Postać Finna w innych projektach?
Trudno się dziwić takiej decyzji. W ostatnich latach Boyega nie krył niezadowolenia z kierunku, który jego postać obrała w nowej trylogii. Choć jeszcze rok temu aktor twierdził, że byłby gotów powrócić, gdyby za kamerą następnego filmu ponownie znalazł się J.J. Abrams, teraz uważa, że postać Finna powinna rozwijać się w pobocznych projektach.
Myślę, że Finn znajduje się w takim miejscu, w którym można cieszyć się z jego postaci w innych rzeczach: grach, animacjach. Jeśli o mnie chodzi, to czuję, że [epizody] VII-IX mi wystarczyły – kontynuował.
Pochwały dla Disneya
Co ciekawe, we wspomnianej rozmowie Boyega odniósł się również do sytuacji Moses Ingram, która w trakcie emisji serialu Obi-Wan Kenobi wielokrotnie spotykała się z rasistowskimi atakami. Aktor pochwalił ówczesną postawę Ewana McGregora i wytwórni Disney, którzy stanęli w obronie artystki.
Chroniona Moses Ingram sprawiła, że również poczułem się chroniony. Już nie jestem problemem, który można przemilczeć. Kiedy zaczynałem, nie było możliwości wyrażenia swoich uczuć na temat tych sytuacji. Wiadomo jak to wyglądało. Wtedy uważałem, że powinienem siedzieć cicho, nie wspominać o tym. Teraz, gdy stało się to tak porażające, że sam Ewan McGregor występuje przed szereg i okazuje wsparcie – to dla mnie rekompensata za czas, kiedy ja nie otrzymałem takiej pomocy – dodał.
Czytaj więcej:Najlepsze seriale do obejrzenia na Disney Plus, nasze top 15
POWIĄZANE TEMATY: aktorzy Disney Lucasfilm Moses Ingram Obi-Wan Kenobi

Kamil "grim_reaper" Kleszyk
Na łamach GRYOnline.pl ima się różnorodnych tematyk. Możecie się zatem spodziewać od niego zarówno newsa o symulatorze rolnictwa, jak i tekstu o wpływie procesu Johnnego Deppa na przyszłość Piratów z Karaibów. Introwertyk z powołania. Od dziecka czuł bliższy związek z humanizmem niż naukami ścisłymi.

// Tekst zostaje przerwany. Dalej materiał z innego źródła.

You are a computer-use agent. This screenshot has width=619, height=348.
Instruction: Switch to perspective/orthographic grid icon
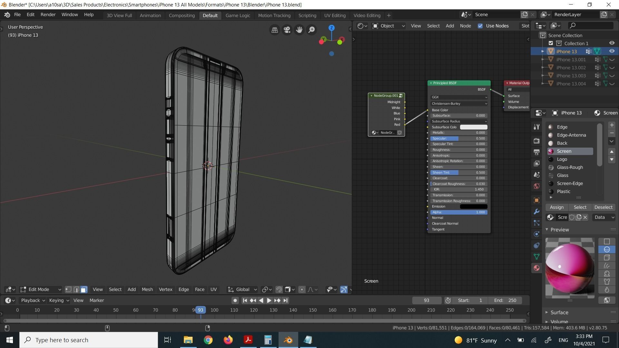pos(274,30)
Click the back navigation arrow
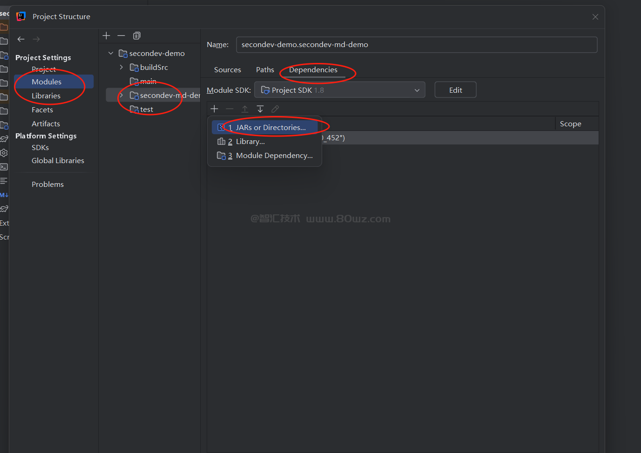 (21, 39)
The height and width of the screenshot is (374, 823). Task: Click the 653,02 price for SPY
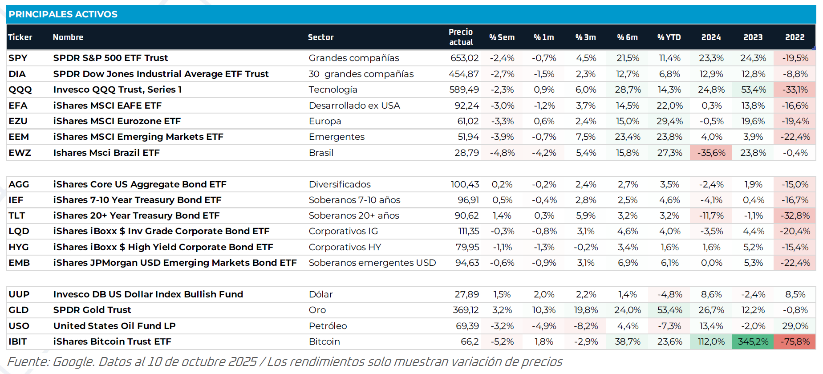464,58
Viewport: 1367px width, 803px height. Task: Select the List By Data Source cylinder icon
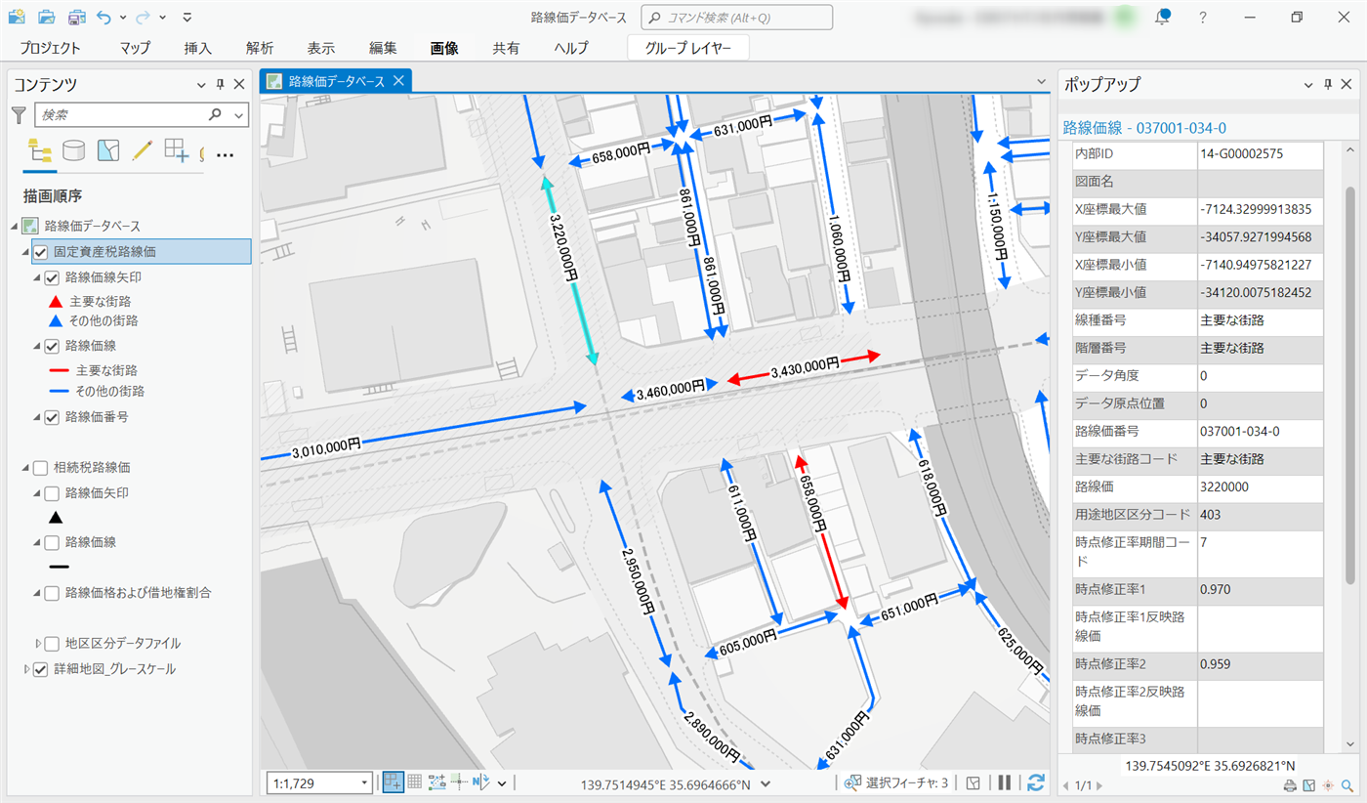coord(73,150)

Gdy po latach nauki przyszedł czas stagnacji, wolał nazywać to „szukaniem życiowego celu”. W końcu postanowił zawalczyć o lepszą przyszłość, co zaprowadziło go do miejsca, w którym jest dzisiaj.

„Nie mogę się poddać, inaczej utonę”. Robert De Niro szczerze opowiada o trudnościach, jakie niesie ze sobą granie w serialu Netflixa

Za 2 dni ukaże się pierwszy wielki przebój fantasy tego roku, który na nowo przedstawi historię sprzed ponad 200 lat

Autor Reachera przyznaje, że obsadzenie Toma Cruise'a w filmach było błędem i że nie ma nikogo lepszego od Alana Ritchsona. „Urodził się, żeby go zagrać”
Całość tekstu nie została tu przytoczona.